Pourquoi les femmes subissent-elles des douleurs chroniques plus longtemps ?

Pourquoi les femmes souffrent-elles plus longtemps de douleurs chroniques ?

Après une blessure, comme une entorse ou une opération, la douleur diminue généralement avec le temps. Cependant, chez certains, cette sensation persiste pendant des semaines, voire des années, et devient une douleur chronique. Ce type de douleur est diagnostiqué lorsque les symptômes durent plus de trois à six mois après l’incident initial. Elle peut perturber le sommeil, le travail et la vie quotidienne.

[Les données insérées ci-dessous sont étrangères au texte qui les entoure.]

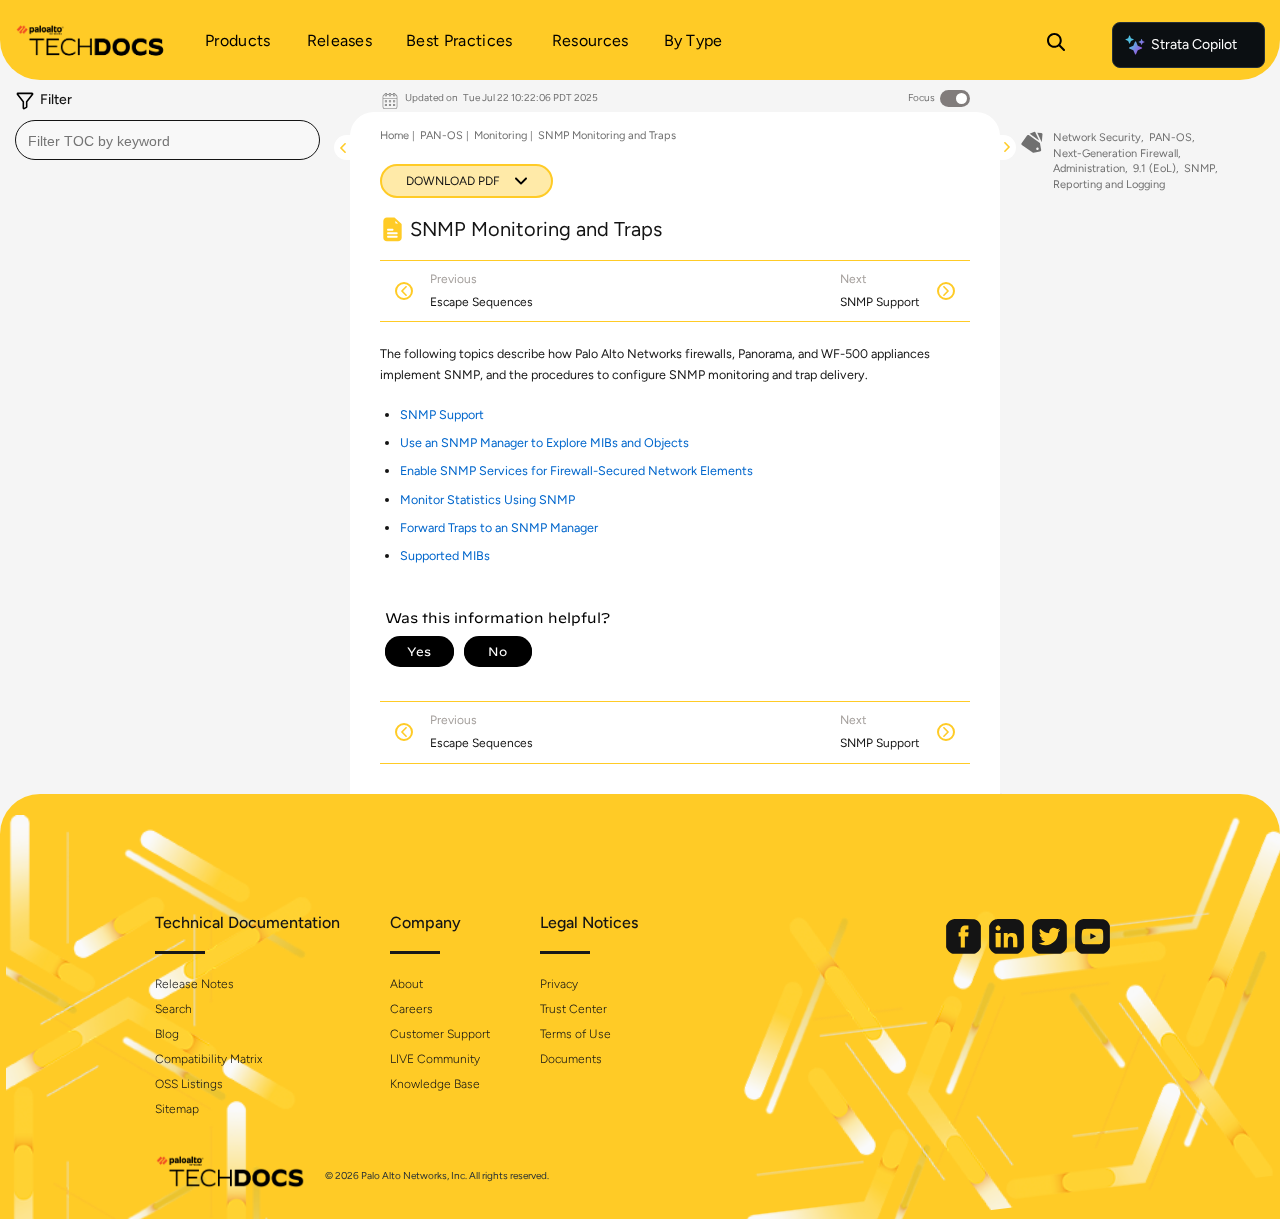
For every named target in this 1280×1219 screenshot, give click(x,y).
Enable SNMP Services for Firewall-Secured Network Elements (576, 470)
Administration (1089, 168)
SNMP (1199, 168)
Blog (167, 1034)
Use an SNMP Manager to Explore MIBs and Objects (544, 442)
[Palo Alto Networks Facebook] (965, 949)
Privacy (559, 984)
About (406, 984)
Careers (411, 1009)
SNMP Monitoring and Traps (607, 135)
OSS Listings (189, 1084)
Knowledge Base (435, 1084)
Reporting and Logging (1109, 184)
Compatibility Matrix (208, 1059)
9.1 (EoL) (1154, 168)
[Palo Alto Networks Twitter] (1051, 949)
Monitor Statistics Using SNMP (487, 499)
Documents (571, 1059)
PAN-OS (441, 135)
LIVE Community (435, 1059)
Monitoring (500, 135)
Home (394, 135)
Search (173, 1009)
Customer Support (440, 1034)
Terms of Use (575, 1034)
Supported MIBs (445, 555)
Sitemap (177, 1109)
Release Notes (194, 984)
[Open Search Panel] (1056, 45)
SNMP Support (442, 414)
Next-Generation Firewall (1115, 153)
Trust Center (573, 1009)
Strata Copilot (1194, 44)
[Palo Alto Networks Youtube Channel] (1092, 949)
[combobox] (167, 140)
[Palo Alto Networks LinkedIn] (1008, 949)
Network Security (1097, 137)
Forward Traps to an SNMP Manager (499, 527)
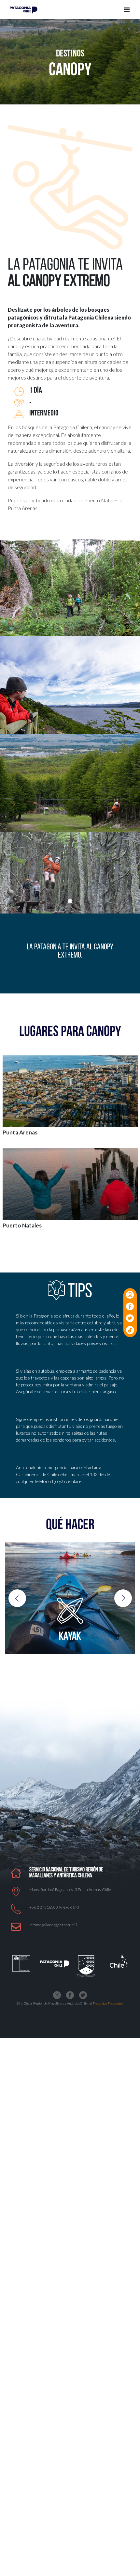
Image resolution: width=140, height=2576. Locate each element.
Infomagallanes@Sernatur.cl (53, 1924)
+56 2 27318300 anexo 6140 (54, 1907)
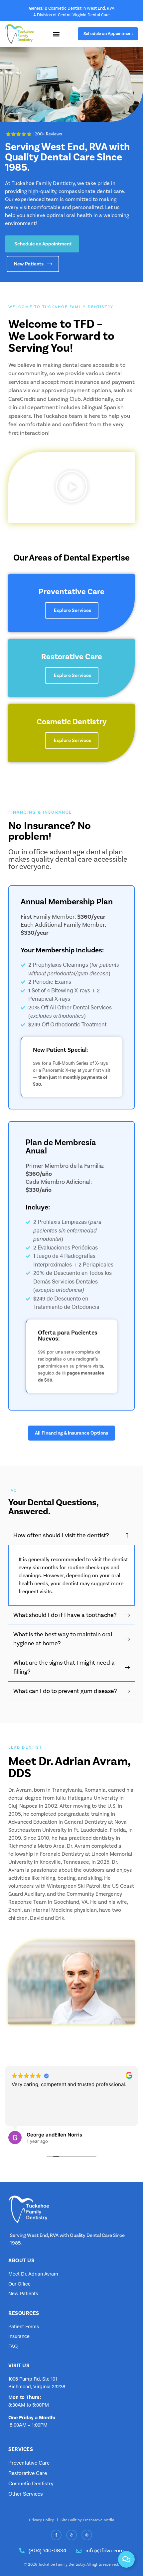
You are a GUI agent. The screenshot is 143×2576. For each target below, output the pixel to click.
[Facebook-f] (56, 2535)
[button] (71, 487)
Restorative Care (71, 657)
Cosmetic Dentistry (72, 722)
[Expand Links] (126, 2559)
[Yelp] (71, 2535)
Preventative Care (71, 592)
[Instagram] (86, 2535)
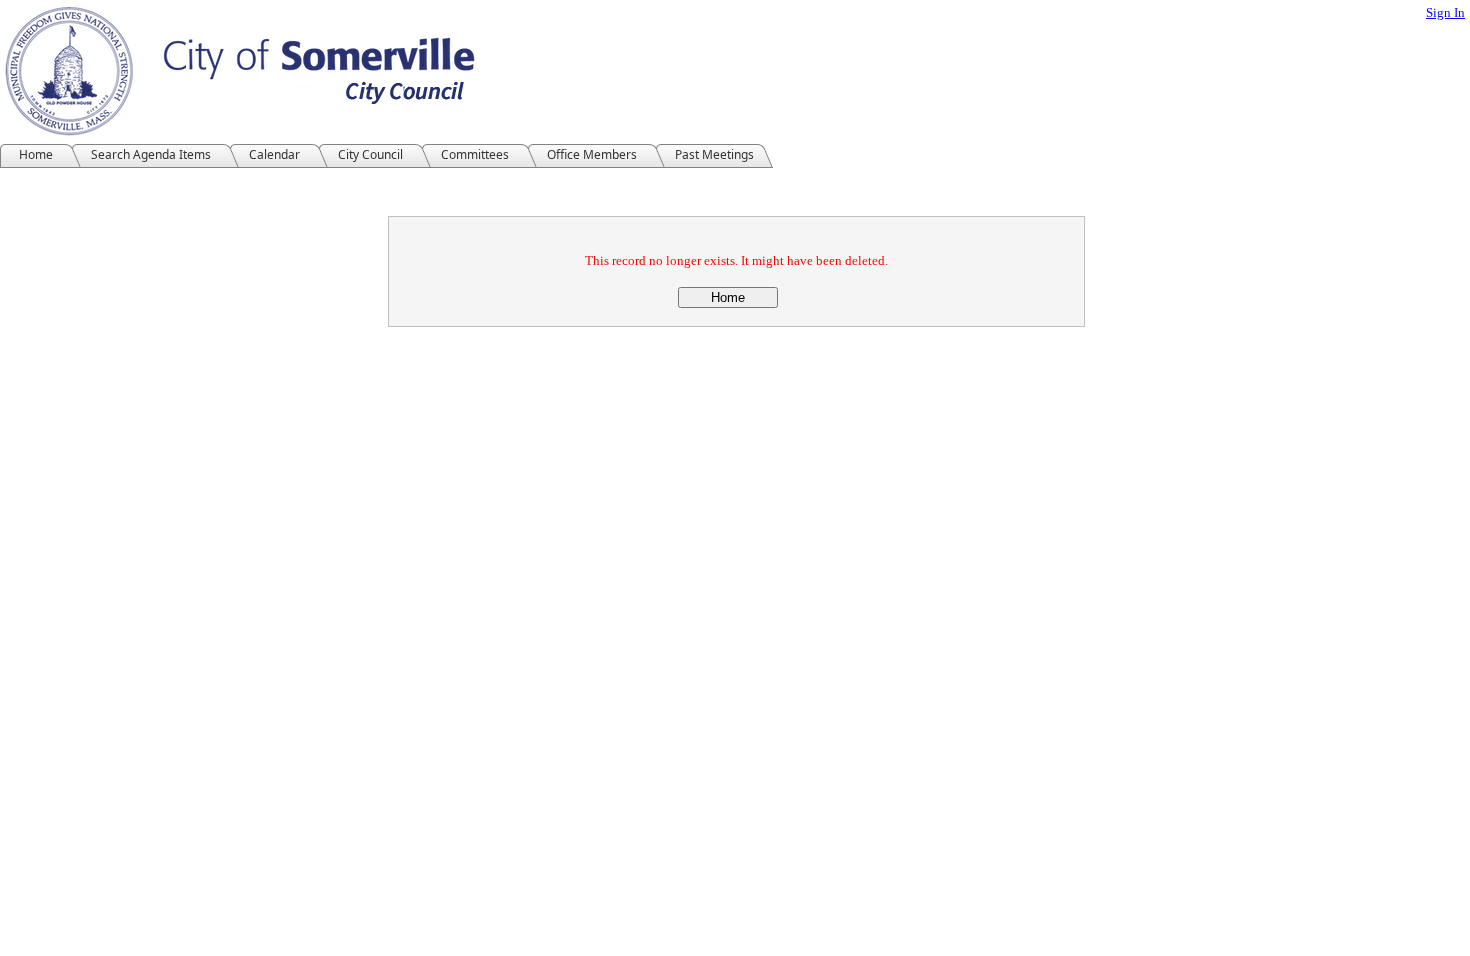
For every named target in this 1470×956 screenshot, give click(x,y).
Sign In (1445, 12)
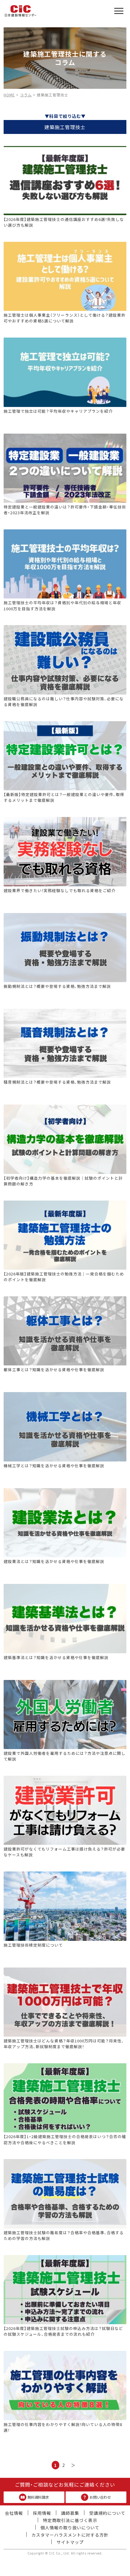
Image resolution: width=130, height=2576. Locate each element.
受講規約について (107, 2513)
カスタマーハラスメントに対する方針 (70, 2535)
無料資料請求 (38, 2497)
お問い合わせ (100, 2497)
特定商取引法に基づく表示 (70, 2520)
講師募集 (70, 2513)
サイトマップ (70, 2542)
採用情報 (42, 2513)
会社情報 (14, 2513)
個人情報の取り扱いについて (70, 2527)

Les études montrent que les femmes sont particulièrement touchées par ces douleurs chroniques. En effet, elles représentent entre 60 et 70 % des patients suivis pour ces douleurs à long terme. Longtemps, cette différence a été expliquée par des facteurs comme la sensibilité ou le stress, sans preuve biologique concrète. Aujourd’hui, des recherches récentes apportent un éclairage nouveau sur cette disparité.

Une origine liée au système immunitaire

Une équipe de neuroimmunologie de l’Université d’État du Michigan, dirigée par le Professeur Geoffroy Laumet, a découvert que la clé réside dans le système immunitaire. Leur étude, menée sur des souris et des victimes d’accidents de la route, a été publiée en 2026 dans la revue Science Immunology. Elle révèle un mécanisme précis, impliquant certains globules blancs, ou leucocytes.

Jusqu’à présent, on pensait que l’écart entre les sexes s’expliquait principalement par des facteurs psychologiques ou sociaux. Mais ces nouveaux travaux montrent que le système immunitaire joue un rôle essentiel dans la différenciation de la douleur chronique entre hommes et femmes.

Le rôle des monocytes et de l’IL-10 dans la modulation de la douleur

Les chercheurs ont analysé une molécule anti-inflammatoire nommée interleukine-10, ou IL-10. Cette cytokine, qui participe à la régulation de l’inflammation, ne se contente pas de calmer la réponse inflammatoire. Elle agit aussi directement sur les neurones responsables de la sensation de douleur, pouvant les mettre en mode « Off ».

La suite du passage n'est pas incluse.